Stored records
★ ★ ★ ★ ★

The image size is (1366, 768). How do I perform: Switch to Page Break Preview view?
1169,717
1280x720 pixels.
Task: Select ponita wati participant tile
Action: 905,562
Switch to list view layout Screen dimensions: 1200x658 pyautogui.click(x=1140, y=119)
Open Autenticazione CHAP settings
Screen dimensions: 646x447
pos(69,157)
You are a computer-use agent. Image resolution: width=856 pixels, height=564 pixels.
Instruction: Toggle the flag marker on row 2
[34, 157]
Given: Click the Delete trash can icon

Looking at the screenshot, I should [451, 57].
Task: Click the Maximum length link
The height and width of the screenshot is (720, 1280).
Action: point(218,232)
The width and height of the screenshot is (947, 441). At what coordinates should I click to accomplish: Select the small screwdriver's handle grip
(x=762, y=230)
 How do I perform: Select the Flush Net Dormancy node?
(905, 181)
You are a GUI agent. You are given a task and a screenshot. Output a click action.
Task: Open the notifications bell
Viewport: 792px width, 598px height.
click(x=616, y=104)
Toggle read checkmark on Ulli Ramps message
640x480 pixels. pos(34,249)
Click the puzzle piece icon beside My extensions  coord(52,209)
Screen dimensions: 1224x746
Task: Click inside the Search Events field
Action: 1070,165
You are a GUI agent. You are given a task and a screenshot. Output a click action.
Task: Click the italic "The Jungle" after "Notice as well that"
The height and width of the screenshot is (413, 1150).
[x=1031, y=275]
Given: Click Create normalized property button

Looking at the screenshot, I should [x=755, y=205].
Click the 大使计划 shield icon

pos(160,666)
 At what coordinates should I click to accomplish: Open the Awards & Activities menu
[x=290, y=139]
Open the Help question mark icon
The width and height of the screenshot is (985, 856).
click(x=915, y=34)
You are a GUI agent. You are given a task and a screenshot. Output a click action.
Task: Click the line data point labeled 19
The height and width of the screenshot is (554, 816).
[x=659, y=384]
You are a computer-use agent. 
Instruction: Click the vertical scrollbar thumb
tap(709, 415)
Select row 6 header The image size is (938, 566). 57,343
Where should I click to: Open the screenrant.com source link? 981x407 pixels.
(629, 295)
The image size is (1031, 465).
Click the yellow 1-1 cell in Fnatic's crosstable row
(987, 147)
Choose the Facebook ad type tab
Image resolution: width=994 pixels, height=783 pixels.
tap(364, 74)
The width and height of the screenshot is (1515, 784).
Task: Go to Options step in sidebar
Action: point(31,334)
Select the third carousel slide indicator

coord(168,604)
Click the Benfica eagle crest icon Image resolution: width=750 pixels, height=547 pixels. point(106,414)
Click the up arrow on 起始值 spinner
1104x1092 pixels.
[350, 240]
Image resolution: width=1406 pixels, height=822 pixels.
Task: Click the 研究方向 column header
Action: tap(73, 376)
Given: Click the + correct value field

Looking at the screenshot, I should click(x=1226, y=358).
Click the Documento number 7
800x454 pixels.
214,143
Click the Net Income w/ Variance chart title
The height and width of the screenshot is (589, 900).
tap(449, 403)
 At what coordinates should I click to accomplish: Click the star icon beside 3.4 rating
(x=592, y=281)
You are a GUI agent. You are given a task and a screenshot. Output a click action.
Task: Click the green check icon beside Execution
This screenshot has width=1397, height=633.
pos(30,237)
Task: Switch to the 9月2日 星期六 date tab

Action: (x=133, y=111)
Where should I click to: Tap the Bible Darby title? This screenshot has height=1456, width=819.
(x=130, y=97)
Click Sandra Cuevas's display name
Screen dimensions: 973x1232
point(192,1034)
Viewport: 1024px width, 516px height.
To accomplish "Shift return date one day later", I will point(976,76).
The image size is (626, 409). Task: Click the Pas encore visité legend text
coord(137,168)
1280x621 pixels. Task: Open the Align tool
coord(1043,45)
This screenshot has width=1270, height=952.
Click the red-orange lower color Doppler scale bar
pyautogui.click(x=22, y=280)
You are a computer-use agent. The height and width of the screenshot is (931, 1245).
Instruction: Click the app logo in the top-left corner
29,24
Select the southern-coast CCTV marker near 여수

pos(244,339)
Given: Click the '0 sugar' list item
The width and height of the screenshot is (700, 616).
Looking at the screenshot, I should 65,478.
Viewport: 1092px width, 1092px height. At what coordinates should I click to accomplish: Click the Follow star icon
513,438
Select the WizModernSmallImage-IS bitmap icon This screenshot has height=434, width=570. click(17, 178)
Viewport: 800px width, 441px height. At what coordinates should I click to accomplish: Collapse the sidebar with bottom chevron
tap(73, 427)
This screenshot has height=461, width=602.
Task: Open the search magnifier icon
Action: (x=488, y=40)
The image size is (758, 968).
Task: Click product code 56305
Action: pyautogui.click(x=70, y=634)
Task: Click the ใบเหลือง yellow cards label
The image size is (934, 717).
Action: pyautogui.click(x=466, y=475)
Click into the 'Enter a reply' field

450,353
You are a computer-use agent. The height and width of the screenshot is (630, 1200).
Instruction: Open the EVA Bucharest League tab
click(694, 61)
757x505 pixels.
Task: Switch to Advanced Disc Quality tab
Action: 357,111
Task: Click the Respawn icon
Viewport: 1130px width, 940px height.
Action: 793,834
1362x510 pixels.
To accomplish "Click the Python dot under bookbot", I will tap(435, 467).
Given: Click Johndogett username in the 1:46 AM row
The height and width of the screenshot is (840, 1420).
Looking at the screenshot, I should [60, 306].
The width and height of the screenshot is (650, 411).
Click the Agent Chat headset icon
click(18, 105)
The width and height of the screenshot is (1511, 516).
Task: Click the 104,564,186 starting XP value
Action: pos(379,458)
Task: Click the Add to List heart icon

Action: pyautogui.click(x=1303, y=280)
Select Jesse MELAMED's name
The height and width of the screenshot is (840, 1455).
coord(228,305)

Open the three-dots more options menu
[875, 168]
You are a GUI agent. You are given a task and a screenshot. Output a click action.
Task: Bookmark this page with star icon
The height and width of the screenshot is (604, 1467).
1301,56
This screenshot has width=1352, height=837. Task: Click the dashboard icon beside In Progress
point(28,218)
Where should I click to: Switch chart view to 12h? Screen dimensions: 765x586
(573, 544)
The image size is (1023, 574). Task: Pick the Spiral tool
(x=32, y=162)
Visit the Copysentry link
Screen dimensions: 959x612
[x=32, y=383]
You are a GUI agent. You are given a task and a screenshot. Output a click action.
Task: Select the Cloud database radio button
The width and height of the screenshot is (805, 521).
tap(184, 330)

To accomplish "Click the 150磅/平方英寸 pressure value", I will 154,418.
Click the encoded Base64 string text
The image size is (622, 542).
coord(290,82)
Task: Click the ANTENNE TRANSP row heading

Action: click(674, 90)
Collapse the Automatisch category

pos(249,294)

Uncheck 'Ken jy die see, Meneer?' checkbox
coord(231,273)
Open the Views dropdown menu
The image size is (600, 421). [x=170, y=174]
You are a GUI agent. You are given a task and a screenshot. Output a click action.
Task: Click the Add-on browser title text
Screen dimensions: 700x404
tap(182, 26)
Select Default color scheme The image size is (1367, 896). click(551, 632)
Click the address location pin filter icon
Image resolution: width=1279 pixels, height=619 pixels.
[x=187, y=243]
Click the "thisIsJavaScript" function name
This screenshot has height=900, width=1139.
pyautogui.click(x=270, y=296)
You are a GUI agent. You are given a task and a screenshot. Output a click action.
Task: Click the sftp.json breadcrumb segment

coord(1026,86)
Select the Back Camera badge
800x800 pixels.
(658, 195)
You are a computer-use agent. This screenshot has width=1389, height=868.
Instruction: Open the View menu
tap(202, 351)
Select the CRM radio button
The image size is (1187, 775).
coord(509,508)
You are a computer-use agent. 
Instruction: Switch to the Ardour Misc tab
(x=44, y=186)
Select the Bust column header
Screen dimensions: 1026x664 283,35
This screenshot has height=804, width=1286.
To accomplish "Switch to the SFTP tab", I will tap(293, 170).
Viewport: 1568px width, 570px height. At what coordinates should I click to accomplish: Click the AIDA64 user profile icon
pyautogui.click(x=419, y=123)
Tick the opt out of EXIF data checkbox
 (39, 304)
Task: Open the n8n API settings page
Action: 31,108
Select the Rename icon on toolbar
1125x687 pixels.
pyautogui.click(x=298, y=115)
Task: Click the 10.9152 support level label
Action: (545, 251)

★ ★ ★ ★ ★

• **WHAT THE EXERCISE ASKS**:
Transcribe the entries above word for word, from the first line through the line containing "Switch to list", and nothing else.

• **THE COMPLETED TASK**:
The image size is (1366, 768). How do I perform: Switch to Page Break Preview view?
1169,717
1280x720 pixels.
Task: Select ponita wati participant tile
Action: 905,562
Switch to list view layout Screen dimensions: 1200x658 pyautogui.click(x=1140, y=119)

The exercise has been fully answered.